Responding in hopes some Git non-novices are here and can give some quick advice.

I have a fairly large Git repo with 5 years of commits from numerous team members including a bunch of non-technical people who had never used Git before.

There were two major issues:

1. We started off storing binary files -- mostly images, but also a ton of raw data files that got versioned every day or two -- in this repro and it spiralled out of control size-wise. I ended up using "BFG" to nuke the binary files and I think that worked, but it still feels like the repo is way too large in terms of file size. Is it possible that orphaned old versions of files are floating around somewhere in .git/? What are the best practices here?

2. The branching strategy was badly wrong. We used two branches: production and dev. New commits are made to dev, dev is merged into production periodically via GitHub PRs. Dev is NOT deleted and we did not use a squash strategy on merges. Somehow this resulted in the repo having 2, 3, 4, or 5 copies of the same commit immediately in a row. I think that somehow a branch got merged into itself? I don't know how that would be possible, but I can tell you the symptom is that there's a period of time several years ago where every commit appears in quintuplicate, and this slowly decreases until every commit is just doubled, and then at some point we're back to a correct commit history. What's the likely cause here and what's the likely solution?

We would like to fix both these things while preserving history (obviously the problem could be immediately "solved" with rm -rf .git && git init, but we'd like to avoid that at least partially so that no one who worked on the project has their historical commit record broken and so we can still use blame to know who most recently touched some of the older stuff)
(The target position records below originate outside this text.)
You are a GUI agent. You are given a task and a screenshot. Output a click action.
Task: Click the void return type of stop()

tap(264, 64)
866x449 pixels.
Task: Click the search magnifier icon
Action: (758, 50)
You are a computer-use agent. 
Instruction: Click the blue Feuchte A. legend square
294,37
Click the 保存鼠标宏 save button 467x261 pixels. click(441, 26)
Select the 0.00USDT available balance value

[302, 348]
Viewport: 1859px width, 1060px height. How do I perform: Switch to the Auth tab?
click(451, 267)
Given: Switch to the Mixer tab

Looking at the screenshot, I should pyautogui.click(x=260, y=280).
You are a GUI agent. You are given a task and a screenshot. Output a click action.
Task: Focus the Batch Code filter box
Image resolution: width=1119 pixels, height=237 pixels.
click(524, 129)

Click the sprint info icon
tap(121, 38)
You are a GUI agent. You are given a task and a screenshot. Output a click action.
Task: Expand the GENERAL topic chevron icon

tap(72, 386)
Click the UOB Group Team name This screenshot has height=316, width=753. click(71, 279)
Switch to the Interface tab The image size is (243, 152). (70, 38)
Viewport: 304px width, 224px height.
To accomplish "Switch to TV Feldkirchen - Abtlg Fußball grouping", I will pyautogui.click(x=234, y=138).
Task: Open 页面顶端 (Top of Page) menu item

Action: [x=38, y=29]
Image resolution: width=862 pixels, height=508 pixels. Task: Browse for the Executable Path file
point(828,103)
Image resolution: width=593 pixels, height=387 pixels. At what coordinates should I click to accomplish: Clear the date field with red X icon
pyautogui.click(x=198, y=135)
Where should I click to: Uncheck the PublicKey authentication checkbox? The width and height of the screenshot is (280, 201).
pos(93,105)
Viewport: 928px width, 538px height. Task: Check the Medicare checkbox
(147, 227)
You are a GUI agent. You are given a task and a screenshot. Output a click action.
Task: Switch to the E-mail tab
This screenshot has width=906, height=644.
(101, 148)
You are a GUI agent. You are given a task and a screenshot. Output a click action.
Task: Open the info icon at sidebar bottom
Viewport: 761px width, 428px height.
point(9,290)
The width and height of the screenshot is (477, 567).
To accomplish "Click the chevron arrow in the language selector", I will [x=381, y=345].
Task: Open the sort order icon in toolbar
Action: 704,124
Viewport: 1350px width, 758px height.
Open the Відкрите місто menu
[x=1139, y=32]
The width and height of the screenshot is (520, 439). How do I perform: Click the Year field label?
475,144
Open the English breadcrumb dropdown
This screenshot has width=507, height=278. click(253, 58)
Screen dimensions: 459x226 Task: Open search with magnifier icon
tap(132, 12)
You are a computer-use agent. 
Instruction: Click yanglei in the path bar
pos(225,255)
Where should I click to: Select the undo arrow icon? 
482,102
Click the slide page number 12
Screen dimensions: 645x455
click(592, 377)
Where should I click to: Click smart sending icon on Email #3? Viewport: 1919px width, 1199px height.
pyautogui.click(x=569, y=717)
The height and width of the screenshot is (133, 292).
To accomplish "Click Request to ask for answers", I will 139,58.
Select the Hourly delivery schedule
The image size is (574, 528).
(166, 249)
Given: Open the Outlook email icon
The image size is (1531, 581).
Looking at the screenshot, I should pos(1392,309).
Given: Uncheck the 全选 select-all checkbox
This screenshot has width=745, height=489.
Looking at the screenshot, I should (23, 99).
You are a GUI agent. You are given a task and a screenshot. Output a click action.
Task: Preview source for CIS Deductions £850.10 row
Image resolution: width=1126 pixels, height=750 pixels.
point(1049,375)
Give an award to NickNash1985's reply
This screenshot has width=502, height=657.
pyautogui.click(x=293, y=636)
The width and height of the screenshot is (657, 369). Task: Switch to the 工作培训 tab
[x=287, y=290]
My own git-fu is not great, so, thanks for posting these exercises.

For 1), try using git-filter-repo (https://github.com/newren/git-filter-repo). This is the currently recommended alternative to previous tools like filter-branch, and it is much more user-friendly.

`git filter-repo --analyze` will generate a report of blobs stored in the repo at `.git/filter-repo/analysis/blob-shas-and-paths.txt`, and it's very easy to sort them by filesize and strip them out from there.